HUL on slippery ground, for now
Summary
For HUL, price cuts would mean revenue growth would be driven by volume. But investors would do well to keep expectations muted as rural demand recovery is gathering pace gradually amid a weak monsoon season so far this year.For Hindustan Unilever Ltd (HUL), the September quarter (Q2FY24) is likely to be the fourth one where it sees gross margin improve sequentially. This would be driven by the softening trend in input costs even as the fast-moving consumer goods (FMCG) company has cut product prices in certain categories. In Q1, HUL’s gross margin stood at 49.9%.
But apart from that, business conditions are not too encouraging. Commenting on the industry growth, Mihir Shah of Nomura Financial Advisory and Securities (India) said in a report: “Consumer demand in Q2 has remained unchanged quarter-on-quarter versus our earlier expectation of gradual improvement. Urban demand is stable and continues to lead growth, while rural is positive but is still impacted (-3.5%) on two-year CAGR."
For HUL, going ahead revenue growth would be driven by volume. But investors would do well to keep expectations muted as rural demand recovery is gathering pace gradually amid a weak monsoon season so far this year. Moreover, with cooling inflation, competitive intensity is high for the sector, with unorganized players making a comeback.
Further, a potential jump in advertising & promotion (A&P) expenses is expected to weigh on the Ebitda margin. HUL intends to maintain its share of voice ahead of the market. A&P spending as a percentage of revenue has been on an upward trend with this measure touching nearly 10% in Q1.
To be sure, post Q2, HUL’s investors will keenly watch how demand pans out in the festival season. Indeed, price cuts would support volume growth, but results would be seen after a lag. “As per HUL, it takes 3 to 4 quarters between price cuts and demand upticks, thereby recovery will be more back-ended," said analysts at HDFC Securities in a report on 14 September.
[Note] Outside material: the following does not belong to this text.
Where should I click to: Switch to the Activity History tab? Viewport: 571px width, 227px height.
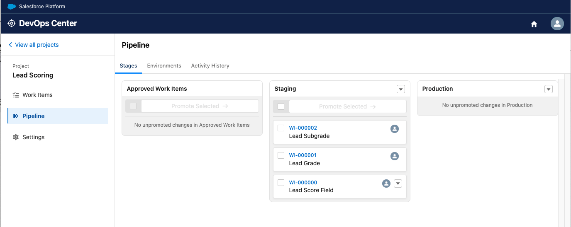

Retailers too continue to keep lower inventory (price cut phase), impacting primary growth in the near term (a similar trend in Q1), said the HDFC report.
As such, HUL’s pricing growth can be expected to further taper off in the coming quarters. Against this backdrop, it will not be surprising if HUL’s revenue growth in FY24 falls short of initial estimates. “We expect HUL’s revenue in FY24 to grow by 6.5%. But there is a possibility of downside risk to this estimate if the festive demand in Q3 and overall rural demand conditions remain sombre," Alok Shah, an analyst at Ambit Capital, said.
Moreover, the rising crude oil price is an additional headache for FMCG companies in this environment. If oil prices remain elevated, HUL too would be hurt and the impact would reflect with a lag. In general, while HUL’s key commodities such as palm oil, tea have fallen from peaks seen in recent years, the trend is still volatile.
“If the strength in Brent crude oil price (over $90 per barrel) sustains, then the packaging costs would rise, which in turn would weigh on HUL’s margin," said Shah of Ambit. This means the pace of gross margin improvement could be slower as it would be too soon to take a price hike to pass on the rise in this cost, he added.
Meanwhile, HUL’s shares are down by 2% in 2023 so far, sharply underperforming the 18% gain in the Nifty FMCG index led by ITC Ltd. HUL’s shares trade at 46 times its FY25 estimated earnings, shows Bloomberg data, which is not exactly cheap. For now, significant near-term upsides for the HUL stock appear few and far between. The company is well placed should demand recovery pick up pace. On the flip side, lower volume growth could act as a dampener.